INSTRUCTIONS FOR THE TASK: Copy, exactly as written, the lines that begin at the one containing "Task: Expand the" and end at the one containing "Task: Click the 1,234 bottom axis value". Skip any pictures in the data below.

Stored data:
——————————

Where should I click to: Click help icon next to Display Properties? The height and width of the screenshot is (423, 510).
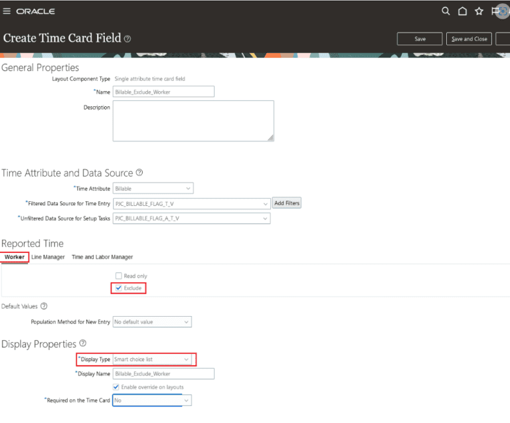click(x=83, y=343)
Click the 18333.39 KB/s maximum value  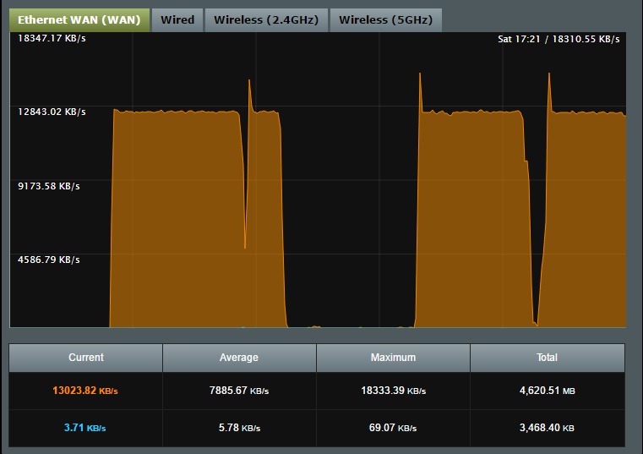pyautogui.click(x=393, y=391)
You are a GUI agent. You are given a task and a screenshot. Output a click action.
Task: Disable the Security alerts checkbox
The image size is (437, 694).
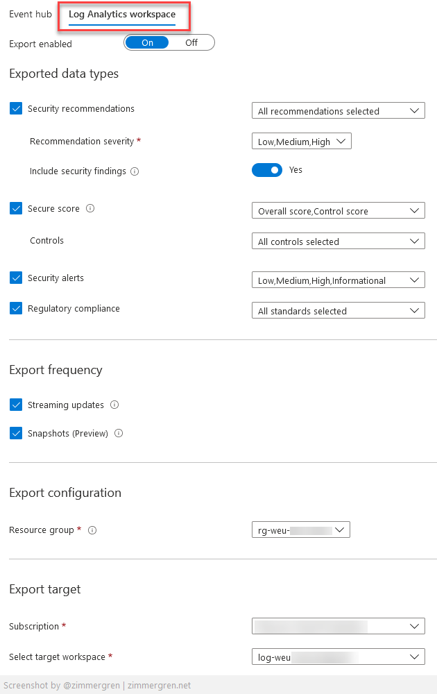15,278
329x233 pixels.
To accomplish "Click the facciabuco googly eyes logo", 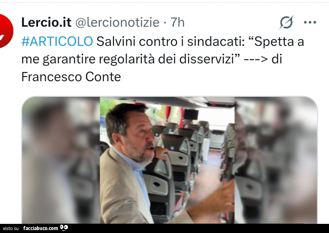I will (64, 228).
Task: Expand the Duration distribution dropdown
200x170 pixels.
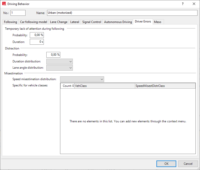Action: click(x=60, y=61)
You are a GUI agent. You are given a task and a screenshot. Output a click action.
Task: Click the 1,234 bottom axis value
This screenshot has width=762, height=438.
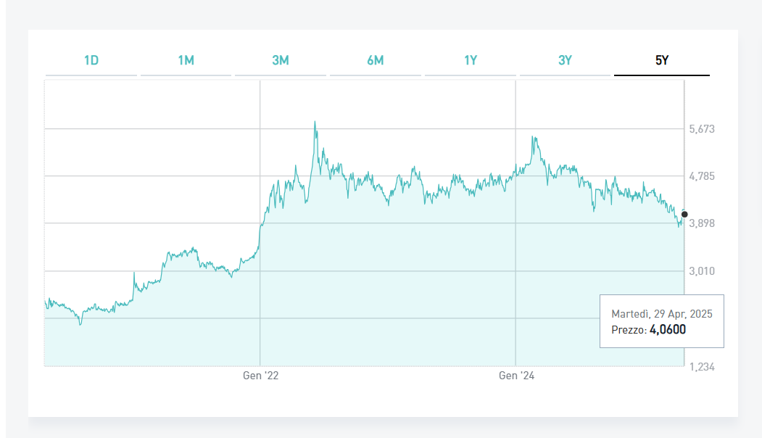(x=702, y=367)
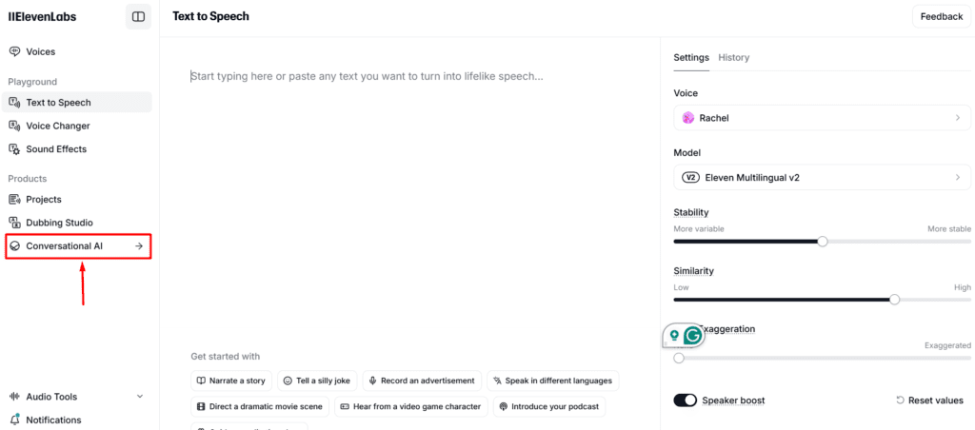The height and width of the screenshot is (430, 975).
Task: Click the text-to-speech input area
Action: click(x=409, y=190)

——————————

WRITTEN REPLY:
Task: Expand the Duration distribution dropdown
200x170 pixels.
Action: click(x=60, y=61)
You are a GUI agent. You are given a task and a screenshot. Output a click action.
Task: Click the 1,234 bottom axis value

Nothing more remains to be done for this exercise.